### Set problem A
In the Sedna disk space thread, why does Dave consider separating the data into several documents? Explain in one to three sentences.

**** Passage ****

Re: [Sedna-discussion] Disk Space Usage

Dave Stav Wed, 09 Sep 2009 01:58:57 -0700

Hi Ivan,

Thanks for your reply.


Here is an example of the XML file I am loading. I create this xml using an awk 
script that parses plain text log files.

<?xml version="1.0" standalone="yes"?>
<mike>
 <mike_logs device_id="938880111">
  <device_events>
   <device_event>
    <datetime>2009-01-27T09:37:29+02:00</datetime>
    <event_id>1</event_id>
    <numerical_severity>801</numerical_severity>
    <category>DISTORTION</category>
    <text>Module #245 has been distorted.</text>
   </device_event>
   <device_event>
    <datetime>2009-01-27T09:37:48+02:00</datetime>
    <event_id>2</event_id>
    <severity>Critical</severity>
    <category>POWER</category>
    <text>Power loss due to error BAD_JHU.</text>
   </device_event>
   <device_event>
    <datetime>2009-01-27T09:37:48+02:00</datetime>
    <event_id>3</event_id>
    <category>MANUAL</category>
    <text>Received manual interruption: tried disconnecting as directed by John 
(E-Mail ID #43213)</text>
   </device_event>
  </device_events>
 </mike_logs>
</mike>

Most of my queries search for text data ( using fn:contains() ) and search for 
events (device_event nodes) that occur between other events (also using 
fn:contains()).
For example: How many MANUAL events occured between a text containing "John" 
and a critical error.

I would love to here you recommendation regarding how to build the nodes.

Thanks!

 - Dave


On Wed, Sep 09, 2009 at 11:51:23AM +0400, Ivan Shcheklein wrote:
> Hi Dave,
> 
> 
> 
> > My plan is to convert and import a total of about 50GB of log files to
> > sedna. Do you think that the ratio will be the same? i.e. 50GB of log files
> > will turn to 109GB of xml which will be saved as 340GB?
> >
> 
> 
> Yes, it's likely the ratio will be approximatelly the same. It strictly
> depends on the structure of your data. Can you give us an example of the XML
> you want to load?
> 
> 
> BTW, do you have any recommendation as to the way the data is saved? I am
> > considering separate databases or separate documents, one document with many
> > sub-nodes. From your explanation I understand that the more the data is
> > divided into nodes the more disk space it will require, so perhaps I'm
> > better off separating the data into several documents.

**** Material for the task ****

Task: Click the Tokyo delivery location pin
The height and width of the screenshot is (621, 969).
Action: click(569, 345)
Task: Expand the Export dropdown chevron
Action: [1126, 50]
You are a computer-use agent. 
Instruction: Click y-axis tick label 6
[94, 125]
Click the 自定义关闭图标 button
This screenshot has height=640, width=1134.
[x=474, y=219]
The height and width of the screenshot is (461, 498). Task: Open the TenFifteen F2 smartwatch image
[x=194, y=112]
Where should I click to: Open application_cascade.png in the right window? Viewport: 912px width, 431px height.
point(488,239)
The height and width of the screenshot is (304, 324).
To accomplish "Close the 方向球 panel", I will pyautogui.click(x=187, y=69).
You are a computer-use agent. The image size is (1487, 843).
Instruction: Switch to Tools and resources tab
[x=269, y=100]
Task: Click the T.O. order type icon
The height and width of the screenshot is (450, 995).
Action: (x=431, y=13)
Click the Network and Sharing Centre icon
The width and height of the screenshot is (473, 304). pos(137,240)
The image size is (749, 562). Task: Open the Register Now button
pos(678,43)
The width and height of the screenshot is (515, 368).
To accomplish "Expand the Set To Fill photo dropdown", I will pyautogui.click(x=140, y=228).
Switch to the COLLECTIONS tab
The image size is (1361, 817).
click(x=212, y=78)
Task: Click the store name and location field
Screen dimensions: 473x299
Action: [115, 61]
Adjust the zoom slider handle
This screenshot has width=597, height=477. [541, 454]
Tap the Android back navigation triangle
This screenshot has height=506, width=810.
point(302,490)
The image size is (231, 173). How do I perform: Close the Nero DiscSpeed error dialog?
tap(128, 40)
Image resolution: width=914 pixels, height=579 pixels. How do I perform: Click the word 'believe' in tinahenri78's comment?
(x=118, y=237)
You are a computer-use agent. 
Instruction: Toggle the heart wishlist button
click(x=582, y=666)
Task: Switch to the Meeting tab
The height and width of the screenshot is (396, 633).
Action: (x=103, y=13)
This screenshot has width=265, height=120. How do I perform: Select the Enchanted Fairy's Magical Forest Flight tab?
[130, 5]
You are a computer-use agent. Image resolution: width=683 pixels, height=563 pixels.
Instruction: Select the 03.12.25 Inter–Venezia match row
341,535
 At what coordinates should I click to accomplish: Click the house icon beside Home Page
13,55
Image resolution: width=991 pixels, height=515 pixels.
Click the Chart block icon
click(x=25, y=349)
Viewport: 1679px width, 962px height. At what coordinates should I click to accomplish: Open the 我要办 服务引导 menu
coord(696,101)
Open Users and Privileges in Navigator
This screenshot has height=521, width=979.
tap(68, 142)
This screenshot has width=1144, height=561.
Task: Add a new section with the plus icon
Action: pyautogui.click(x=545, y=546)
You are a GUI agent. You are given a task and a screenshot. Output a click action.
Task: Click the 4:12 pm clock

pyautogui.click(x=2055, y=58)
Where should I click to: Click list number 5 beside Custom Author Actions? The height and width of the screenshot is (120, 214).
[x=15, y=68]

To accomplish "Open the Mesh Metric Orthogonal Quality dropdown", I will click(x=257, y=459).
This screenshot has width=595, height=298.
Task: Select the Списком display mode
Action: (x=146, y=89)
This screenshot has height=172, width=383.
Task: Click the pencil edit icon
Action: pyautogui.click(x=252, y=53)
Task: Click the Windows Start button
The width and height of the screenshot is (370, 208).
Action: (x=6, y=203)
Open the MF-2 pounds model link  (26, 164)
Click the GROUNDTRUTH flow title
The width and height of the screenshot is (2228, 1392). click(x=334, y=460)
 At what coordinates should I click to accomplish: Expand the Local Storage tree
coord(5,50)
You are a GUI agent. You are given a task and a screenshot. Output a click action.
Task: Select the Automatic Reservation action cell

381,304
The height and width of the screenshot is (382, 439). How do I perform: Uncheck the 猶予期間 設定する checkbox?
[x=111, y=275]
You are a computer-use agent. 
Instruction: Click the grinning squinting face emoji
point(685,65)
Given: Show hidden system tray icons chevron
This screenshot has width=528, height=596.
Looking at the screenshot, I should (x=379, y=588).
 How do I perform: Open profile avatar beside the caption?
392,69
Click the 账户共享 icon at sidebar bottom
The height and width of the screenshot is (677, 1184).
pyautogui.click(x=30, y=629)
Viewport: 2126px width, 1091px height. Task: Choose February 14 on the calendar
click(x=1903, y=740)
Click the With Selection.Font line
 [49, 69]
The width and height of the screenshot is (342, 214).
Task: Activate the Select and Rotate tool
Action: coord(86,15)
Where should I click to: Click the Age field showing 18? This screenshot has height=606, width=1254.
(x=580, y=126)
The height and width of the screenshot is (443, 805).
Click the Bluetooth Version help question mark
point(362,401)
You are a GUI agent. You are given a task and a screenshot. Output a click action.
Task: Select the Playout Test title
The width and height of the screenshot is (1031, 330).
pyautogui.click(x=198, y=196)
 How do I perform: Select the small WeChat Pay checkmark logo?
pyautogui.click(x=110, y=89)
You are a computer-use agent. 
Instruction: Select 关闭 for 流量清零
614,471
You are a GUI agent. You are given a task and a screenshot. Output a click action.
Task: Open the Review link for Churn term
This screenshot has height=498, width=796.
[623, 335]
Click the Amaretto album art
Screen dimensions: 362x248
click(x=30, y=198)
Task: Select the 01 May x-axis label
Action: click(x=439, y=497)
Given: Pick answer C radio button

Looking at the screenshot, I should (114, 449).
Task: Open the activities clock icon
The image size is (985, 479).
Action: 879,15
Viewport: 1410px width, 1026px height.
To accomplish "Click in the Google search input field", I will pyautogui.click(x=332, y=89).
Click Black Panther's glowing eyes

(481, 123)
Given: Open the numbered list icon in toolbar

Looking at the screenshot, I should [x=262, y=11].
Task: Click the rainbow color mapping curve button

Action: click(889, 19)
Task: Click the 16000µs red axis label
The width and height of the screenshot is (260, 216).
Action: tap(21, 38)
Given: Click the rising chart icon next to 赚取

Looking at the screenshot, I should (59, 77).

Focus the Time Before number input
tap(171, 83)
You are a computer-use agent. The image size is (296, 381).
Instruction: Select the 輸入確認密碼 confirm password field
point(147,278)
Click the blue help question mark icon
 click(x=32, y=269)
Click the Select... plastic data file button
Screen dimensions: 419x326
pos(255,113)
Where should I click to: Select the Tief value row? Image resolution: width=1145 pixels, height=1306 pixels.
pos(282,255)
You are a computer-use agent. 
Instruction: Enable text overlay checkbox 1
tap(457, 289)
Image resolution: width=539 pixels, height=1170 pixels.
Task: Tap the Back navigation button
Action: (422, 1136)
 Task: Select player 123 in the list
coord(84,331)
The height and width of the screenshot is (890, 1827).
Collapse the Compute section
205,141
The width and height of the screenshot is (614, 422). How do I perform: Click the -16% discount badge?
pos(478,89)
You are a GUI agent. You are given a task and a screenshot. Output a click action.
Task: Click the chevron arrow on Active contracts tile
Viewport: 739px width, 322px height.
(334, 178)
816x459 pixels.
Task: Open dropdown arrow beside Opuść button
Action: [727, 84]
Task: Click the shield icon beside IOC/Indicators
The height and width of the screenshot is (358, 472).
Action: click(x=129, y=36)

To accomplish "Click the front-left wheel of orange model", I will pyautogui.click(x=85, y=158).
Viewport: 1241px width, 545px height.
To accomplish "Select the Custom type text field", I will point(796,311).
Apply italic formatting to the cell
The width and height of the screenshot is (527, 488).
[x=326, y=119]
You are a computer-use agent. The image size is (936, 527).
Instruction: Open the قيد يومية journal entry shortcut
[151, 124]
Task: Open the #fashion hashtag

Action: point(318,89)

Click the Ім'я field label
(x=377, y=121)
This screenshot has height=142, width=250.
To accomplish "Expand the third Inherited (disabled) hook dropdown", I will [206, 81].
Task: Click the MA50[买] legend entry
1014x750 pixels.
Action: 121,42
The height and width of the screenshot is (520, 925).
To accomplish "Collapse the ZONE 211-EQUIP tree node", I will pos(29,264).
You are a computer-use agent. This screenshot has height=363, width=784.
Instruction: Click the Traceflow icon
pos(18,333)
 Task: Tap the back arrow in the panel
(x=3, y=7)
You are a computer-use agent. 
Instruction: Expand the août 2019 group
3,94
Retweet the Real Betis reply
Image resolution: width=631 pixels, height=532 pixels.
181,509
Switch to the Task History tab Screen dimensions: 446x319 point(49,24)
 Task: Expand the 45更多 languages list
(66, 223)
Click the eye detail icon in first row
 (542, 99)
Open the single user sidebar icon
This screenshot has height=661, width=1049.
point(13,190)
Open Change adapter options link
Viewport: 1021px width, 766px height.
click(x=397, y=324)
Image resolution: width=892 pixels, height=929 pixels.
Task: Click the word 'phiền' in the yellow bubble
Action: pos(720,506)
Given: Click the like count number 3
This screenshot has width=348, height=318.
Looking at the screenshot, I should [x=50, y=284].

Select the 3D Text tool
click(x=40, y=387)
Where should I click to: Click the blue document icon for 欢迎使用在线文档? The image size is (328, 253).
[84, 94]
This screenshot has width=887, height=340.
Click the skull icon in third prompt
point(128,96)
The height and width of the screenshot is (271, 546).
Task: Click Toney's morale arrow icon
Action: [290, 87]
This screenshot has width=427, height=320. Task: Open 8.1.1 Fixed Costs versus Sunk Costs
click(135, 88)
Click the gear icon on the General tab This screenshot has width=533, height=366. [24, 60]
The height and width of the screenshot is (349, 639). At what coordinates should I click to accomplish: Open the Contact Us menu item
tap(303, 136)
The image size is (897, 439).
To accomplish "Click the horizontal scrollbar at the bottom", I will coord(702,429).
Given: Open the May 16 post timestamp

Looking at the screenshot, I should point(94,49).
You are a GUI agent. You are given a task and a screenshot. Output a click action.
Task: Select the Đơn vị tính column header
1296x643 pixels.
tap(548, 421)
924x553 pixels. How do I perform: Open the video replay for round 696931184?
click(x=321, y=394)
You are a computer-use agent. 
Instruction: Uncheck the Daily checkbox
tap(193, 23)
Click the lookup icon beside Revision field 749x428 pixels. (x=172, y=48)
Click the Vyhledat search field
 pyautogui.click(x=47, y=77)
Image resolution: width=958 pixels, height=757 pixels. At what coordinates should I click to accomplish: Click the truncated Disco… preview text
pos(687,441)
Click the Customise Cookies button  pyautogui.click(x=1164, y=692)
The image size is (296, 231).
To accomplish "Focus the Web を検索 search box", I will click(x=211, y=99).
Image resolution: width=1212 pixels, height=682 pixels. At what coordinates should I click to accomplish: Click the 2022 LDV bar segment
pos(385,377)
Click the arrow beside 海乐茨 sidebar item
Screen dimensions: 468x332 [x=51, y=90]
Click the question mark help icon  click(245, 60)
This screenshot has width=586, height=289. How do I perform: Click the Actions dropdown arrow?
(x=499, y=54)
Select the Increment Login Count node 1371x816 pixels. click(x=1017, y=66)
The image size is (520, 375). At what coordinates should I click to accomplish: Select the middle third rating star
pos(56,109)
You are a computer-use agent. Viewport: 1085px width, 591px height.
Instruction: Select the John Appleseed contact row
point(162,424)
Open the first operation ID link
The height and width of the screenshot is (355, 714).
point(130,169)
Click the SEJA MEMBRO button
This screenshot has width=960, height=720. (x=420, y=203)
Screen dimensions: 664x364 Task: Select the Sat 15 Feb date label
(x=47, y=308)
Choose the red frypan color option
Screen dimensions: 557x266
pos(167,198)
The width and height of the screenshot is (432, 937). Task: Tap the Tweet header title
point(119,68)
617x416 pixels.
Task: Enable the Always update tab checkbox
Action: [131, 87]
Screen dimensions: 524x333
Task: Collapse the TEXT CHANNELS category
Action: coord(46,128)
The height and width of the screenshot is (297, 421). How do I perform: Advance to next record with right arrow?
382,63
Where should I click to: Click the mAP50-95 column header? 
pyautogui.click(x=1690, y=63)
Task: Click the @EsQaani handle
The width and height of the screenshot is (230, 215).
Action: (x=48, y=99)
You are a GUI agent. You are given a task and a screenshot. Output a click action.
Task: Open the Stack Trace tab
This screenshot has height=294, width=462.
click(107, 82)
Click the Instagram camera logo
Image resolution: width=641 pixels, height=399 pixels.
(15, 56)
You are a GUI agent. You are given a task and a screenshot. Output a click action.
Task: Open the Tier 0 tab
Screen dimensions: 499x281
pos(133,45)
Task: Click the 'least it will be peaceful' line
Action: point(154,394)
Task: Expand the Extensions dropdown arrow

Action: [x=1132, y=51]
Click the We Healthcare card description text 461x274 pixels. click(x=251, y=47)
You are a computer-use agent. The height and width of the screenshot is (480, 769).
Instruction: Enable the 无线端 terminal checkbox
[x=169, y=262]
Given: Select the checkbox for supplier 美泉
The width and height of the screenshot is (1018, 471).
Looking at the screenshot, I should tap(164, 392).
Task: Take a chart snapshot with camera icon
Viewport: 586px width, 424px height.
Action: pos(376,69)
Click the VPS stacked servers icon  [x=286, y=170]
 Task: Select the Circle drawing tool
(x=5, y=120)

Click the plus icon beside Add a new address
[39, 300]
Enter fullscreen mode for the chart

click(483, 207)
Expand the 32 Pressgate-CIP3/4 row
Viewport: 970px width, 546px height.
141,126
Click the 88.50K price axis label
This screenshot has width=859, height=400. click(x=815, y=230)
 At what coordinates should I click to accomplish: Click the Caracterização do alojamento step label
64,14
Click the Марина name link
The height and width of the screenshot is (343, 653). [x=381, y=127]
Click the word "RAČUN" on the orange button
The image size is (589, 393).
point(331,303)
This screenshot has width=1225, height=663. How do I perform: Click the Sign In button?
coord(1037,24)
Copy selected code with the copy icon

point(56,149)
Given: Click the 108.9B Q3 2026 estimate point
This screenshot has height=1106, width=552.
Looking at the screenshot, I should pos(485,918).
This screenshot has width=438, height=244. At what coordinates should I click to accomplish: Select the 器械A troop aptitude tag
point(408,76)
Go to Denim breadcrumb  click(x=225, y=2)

****

### Set problem B
Render the rows of the collection, from the first one through the line holding "point(488,239)", inclusive, as a Markdown table with the columns n and Line, leaving out blank lines.

### Task solution A
Dave understood from Ivan's explanation that the more the data is divided into nodes, the more disk space it requires. Separating the data into several documents therefore seemed the better option.

### Task solution B
| n | Line |
|---|---|
| 1 | Task: Click the Tokyo delivery location pin |
| 2 | The height and width of the screenshot is (621, 969). |
| 3 | Action: click(569, 345) |
| 4 | Task: Expand the Export dropdown chevron |
| 5 | Action: [1126, 50] |
| 6 | You are a computer-use agent.  |
| 7 | Instruction: Click y-axis tick label 6 |
| 8 | [94, 125] |
| 9 | Click the 自定义关闭图标 button |
| 10 | This screenshot has height=640, width=1134. |
| 11 | [x=474, y=219] |
| 12 | The height and width of the screenshot is (461, 498). Task: Open the TenFifteen F2 smartwatch image |
| 13 | [x=194, y=112] |
| 14 | Where should I click to: Open application_cascade.png in the right window? Viewport: 912px width, 431px height. |
| 15 | point(488,239) |